OIDC login kickoff + session refresh

Sessions

/v1/sessions

Open / list / kill sessions

Traces

/v1/traces

Upload .pccx, stream verification verdict

Reports

/v1/reports/{id}

Fetch rendered report

Events

/v1/events

WebSocket audit-log subscription

All paths require the bearerAuth + deviceKey security combination.

6. Milestones

M3.1 — Daemon + tunnel (Week 10)

  • pccx-remote binary skeleton (Tokio + Axum).

  • WireGuard control plane via boringtun-rs (userspace impl).

  • Device-key registration flow; first end-to-end handshake.

M3.2 — Auth (Week 11)

  • OIDC redirect flow (via oxide-auth or openidconnect).

  • WebAuthn challenge + verification (via webauthn-rs).

  • RBAC policy table + can(...) predicate.

M3.3 — Zero-trust posture (Week 11)

  • Every request signed; signature verified by the receiving side.

  • Append-only audit log (SQLite with FTS, replicated to S3-compatible store).

M3.4 — Session manager (Week 12)

  • overlayfs sandbox + cgroup v2 resource limits.

  • Multi-concurrent sessions per user.

  • Kill-switch latency SLA < 200 ms.

M3.5 — Web client (Week 12)

  • GATED on M3.1-M3.3 complete. No remote UI before the auth layer lands.

  • WASM build of pccx-ide’s data-plane surfaces (trace viewer, report panel) — full IDE feature parity deferred to Phase 4.

M3.6 — External pentest + STRIDE review (Week 13)

  • Hire an external auditor for a 1-week engagement.

  • STRIDE threat model delivered as a tracked doc.

  • Any CRITICAL / HIGH finding blocks Phase 3 close.

7. Crypto choices

  • No innovation.

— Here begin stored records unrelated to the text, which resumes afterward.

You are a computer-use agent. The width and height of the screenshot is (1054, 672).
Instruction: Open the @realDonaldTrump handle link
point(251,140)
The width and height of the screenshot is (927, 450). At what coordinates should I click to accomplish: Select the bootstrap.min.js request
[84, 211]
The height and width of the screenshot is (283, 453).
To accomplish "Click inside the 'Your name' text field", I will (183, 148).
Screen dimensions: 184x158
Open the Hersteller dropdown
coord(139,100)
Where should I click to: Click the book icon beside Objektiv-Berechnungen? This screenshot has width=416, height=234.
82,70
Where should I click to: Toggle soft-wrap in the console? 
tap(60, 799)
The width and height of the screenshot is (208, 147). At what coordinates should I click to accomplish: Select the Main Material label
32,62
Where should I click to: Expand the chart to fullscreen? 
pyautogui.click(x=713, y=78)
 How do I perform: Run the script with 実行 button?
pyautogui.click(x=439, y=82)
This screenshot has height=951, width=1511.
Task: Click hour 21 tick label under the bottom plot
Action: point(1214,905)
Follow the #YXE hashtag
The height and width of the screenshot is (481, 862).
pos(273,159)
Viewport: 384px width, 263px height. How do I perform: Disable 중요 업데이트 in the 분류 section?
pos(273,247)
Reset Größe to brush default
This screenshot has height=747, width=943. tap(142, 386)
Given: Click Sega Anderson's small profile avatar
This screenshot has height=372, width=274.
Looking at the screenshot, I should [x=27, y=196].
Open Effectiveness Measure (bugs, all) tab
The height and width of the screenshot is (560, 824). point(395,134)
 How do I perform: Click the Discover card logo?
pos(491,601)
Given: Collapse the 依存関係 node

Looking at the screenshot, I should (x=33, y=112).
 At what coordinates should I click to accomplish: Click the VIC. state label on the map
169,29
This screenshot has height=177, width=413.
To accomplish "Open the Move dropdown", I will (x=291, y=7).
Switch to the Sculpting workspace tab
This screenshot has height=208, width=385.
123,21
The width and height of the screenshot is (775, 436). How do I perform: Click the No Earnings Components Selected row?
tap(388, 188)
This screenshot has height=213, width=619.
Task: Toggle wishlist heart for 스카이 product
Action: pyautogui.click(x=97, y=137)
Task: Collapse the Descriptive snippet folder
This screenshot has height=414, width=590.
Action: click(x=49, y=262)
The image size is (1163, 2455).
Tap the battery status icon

Only proven primitives.

  • WireGuard → ChaCha20-Poly1305 + Curve25519 + BLAKE2s (standard).

  • JWT → Ed25519 signatures.

  • At-rest per-project encryption → age (XChaCha20-Poly1305 + X25519).

  • TOTP deprecated in favour of WebAuthn (TOTP code interception has been exploited at scale).

8. Non-goals

  • Multi-tenant SaaS. pccx-remote is single-operator, self-hosted.

  • Streaming video of the remote session (RDP-style). The native Tauri client renders locally from typed IPC messages only.

  • Windows host. Linux primary, macOS best-effort; Windows sessions are client-only.

9. Open questions

  • YubiKey vs TPM for device keys: YubiKey is portable (one token works on multiple workstations); TPM is built-in but non-portable. Recommend: YubiKey default, TPM fallback behind config flag.

  • Audit log storage: SQLite WAL on the box + nightly S3 replication, vs. real-time shipping to S3. Real-time is more secure (insider can’t tamper in-flight) but adds an SPoF. Resolve at M3.3.